Program MINISTER SAKTI lahir sebagai solusi pengelolaan sampah organik yang sederhana, murah, dan mudah diterapkan. Melalui inovasi ini, sampah daun yang sebelumnya hanya dibuang kini diolah menjadi kompos yang dapat dimanfaatkan untuk menyuburkan tanaman di lingkungan sekolah.

Plt Kepala SMP Negeri 9 Balikpapan, Amira, mengatakan bahwa inovasi tersebut merupakan bentuk nyata komitmen sekolah dalam membangun budaya peduli lingkungan sekaligus menanamkan karakter cinta alam kepada para siswa.
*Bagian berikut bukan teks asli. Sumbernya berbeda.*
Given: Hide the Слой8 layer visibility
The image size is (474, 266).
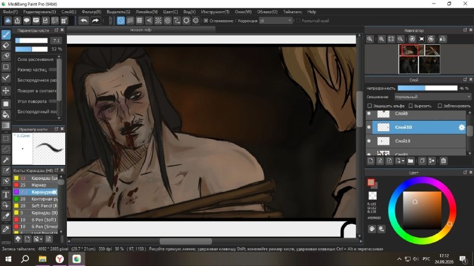Looking at the screenshot, I should (x=369, y=113).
“MINISTER SAKTI membuktikan bahwa limbah yang dianggap tidak bernilai dapat diubah menjadi sesuatu yang bermanfaat. Melalui inovasi ini, siswa belajar tentang pentingnya mengelola sampah, menerapkan prinsip daur ulang, serta menjaga kelestarian lingkungan sejak dini. Kami berharap program ini dapat menjadi inspirasi bagi sekolah lain untuk menghadirkan inovasi serupa,” ujarnya.
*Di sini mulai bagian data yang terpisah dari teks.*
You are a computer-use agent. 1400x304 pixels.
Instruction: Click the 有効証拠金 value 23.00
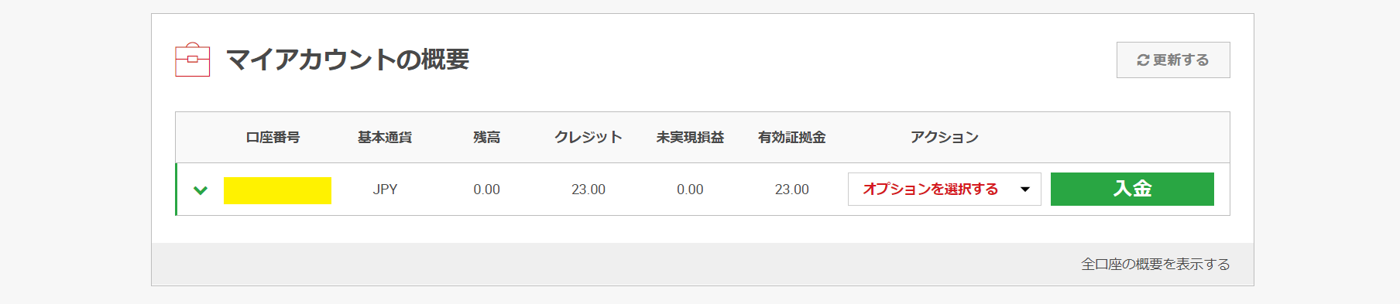tap(792, 190)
Sementara itu, Ketua Inovasi MINISTER SAKTI, Ade Sukarman, menjelaskan bahwa penggunaan galon bekas dipilih karena mudah diperoleh dan efektif dijadikan komposter skala kecil.

“MINISTER SAKTI merupakan solusi sederhana yang dapat diterapkan di sekolah maupun di rumah. Dengan memanfaatkan galon bekas dan sampah daun kering, kita tidak hanya mengurangi volume sampah organik, tetapi juga menghasilkan kompos yang bermanfaat untuk menyuburkan tanaman. Harapan kami, inovasi ini dapat menumbuhkan kesadaran masyarakat bahwa pengelolaan sampah dapat dimulai dari langkah-langkah kecil,” jelasnya.

Selain menjadi sarana edukasi lingkungan, program ini juga mendukung terciptanya kawasan sekolah yang bersih, hijau, dan berkelanjutan. Para siswa dilibatkan secara aktif dalam proses pengumpulan daun kering, pengolahan kompos, hingga pemanfaatannya untuk tanaman di lingkungan sekolah.

Melalui MINISTER SAKTI, SMPN 9 Balikpapan kembali menegaskan komitmennya sebagai sekolah yang terus mendorong lahirnya inovasi berbasis lingkungan. Program ini diharapkan menjadi contoh praktik baik dalam pengelolaan sampah organik sekaligus memperkuat budaya hidup ramah lingkungan di kalangan generasi muda.